---------- Material shown
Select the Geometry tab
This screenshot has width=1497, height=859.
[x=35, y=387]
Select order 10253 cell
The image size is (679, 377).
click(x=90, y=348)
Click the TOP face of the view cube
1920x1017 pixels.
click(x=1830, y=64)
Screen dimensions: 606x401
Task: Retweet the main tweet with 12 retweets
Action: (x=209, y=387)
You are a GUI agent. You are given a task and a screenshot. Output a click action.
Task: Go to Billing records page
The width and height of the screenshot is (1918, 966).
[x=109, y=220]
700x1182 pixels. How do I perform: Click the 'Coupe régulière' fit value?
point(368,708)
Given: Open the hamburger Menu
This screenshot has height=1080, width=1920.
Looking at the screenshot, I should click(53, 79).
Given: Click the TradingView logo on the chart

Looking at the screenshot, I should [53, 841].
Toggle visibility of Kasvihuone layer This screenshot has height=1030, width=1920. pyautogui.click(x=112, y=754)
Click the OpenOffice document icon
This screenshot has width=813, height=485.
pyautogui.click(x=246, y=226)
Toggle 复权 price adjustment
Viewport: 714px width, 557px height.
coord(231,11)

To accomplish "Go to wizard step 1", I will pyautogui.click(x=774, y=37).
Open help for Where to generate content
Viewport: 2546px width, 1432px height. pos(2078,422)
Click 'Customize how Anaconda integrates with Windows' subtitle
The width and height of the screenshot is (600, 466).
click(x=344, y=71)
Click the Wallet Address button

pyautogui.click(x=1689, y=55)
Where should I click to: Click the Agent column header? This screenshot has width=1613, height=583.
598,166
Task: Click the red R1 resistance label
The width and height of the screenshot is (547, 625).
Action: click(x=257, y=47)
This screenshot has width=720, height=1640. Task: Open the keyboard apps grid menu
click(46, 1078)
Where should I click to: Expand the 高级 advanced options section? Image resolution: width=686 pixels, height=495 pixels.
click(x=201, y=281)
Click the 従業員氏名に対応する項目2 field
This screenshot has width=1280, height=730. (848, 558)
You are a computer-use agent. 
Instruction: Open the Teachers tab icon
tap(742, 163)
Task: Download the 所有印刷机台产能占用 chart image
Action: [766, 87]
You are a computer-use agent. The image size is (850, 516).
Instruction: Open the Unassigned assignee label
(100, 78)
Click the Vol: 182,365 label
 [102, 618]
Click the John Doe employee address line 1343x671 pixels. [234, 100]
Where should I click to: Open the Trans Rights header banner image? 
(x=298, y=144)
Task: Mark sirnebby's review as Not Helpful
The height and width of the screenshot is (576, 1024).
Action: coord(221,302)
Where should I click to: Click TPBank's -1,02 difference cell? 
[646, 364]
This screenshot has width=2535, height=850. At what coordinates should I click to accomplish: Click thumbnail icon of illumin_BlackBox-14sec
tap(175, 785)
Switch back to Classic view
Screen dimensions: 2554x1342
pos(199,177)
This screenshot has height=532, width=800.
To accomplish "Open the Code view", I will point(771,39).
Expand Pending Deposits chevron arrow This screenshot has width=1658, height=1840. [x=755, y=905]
--------------------
Task to carry out => Would you please write the entries out again in full, exactly as given?

Response to this task =>
Select the Geometry tab
This screenshot has width=1497, height=859.
[x=35, y=387]
Select order 10253 cell
The image size is (679, 377).
click(x=90, y=348)
Click the TOP face of the view cube
1920x1017 pixels.
click(x=1830, y=64)
Screen dimensions: 606x401
Task: Retweet the main tweet with 12 retweets
Action: (x=209, y=387)
You are a GUI agent. You are given a task and a screenshot. Output a click action.
Task: Go to Billing records page
The width and height of the screenshot is (1918, 966).
[x=109, y=220]
700x1182 pixels. How do I perform: Click the 'Coupe régulière' fit value?
point(368,708)
Given: Open the hamburger Menu
This screenshot has height=1080, width=1920.
Looking at the screenshot, I should click(53, 79).
Given: Click the TradingView logo on the chart

Looking at the screenshot, I should [53, 841].
Toggle visibility of Kasvihuone layer This screenshot has height=1030, width=1920. pyautogui.click(x=112, y=754)
Click the OpenOffice document icon
This screenshot has width=813, height=485.
pyautogui.click(x=246, y=226)
Toggle 复权 price adjustment
Viewport: 714px width, 557px height.
coord(231,11)

To accomplish "Go to wizard step 1", I will pyautogui.click(x=774, y=37).
Open help for Where to generate content
Viewport: 2546px width, 1432px height. pos(2078,422)
Click 'Customize how Anaconda integrates with Windows' subtitle
The width and height of the screenshot is (600, 466).
click(x=344, y=71)
Click the Wallet Address button

pyautogui.click(x=1689, y=55)
Where should I click to: Click the Agent column header? This screenshot has width=1613, height=583.
598,166
Task: Click the red R1 resistance label
The width and height of the screenshot is (547, 625).
Action: click(x=257, y=47)
This screenshot has width=720, height=1640. Task: Open the keyboard apps grid menu
click(46, 1078)
Where should I click to: Expand the 高级 advanced options section? Image resolution: width=686 pixels, height=495 pixels.
click(x=201, y=281)
Click the 従業員氏名に対応する項目2 field
This screenshot has width=1280, height=730. (848, 558)
You are a computer-use agent. 
Instruction: Open the Teachers tab icon
tap(742, 163)
Task: Download the 所有印刷机台产能占用 chart image
Action: [766, 87]
You are a computer-use agent. The image size is (850, 516).
Instruction: Open the Unassigned assignee label
(100, 78)
Click the Vol: 182,365 label
 [102, 618]
Click the John Doe employee address line 1343x671 pixels. [234, 100]
Where should I click to: Open the Trans Rights header banner image? 
(x=298, y=144)
Task: Mark sirnebby's review as Not Helpful
The height and width of the screenshot is (576, 1024).
Action: coord(221,302)
Where should I click to: Click TPBank's -1,02 difference cell? 
[646, 364]
This screenshot has width=2535, height=850. At what coordinates should I click to accomplish: Click thumbnail icon of illumin_BlackBox-14sec
tap(175, 785)
Switch back to Classic view
Screen dimensions: 2554x1342
pos(199,177)
This screenshot has height=532, width=800.
To accomplish "Open the Code view", I will point(771,39).
Expand Pending Deposits chevron arrow This screenshot has width=1658, height=1840. [x=755, y=905]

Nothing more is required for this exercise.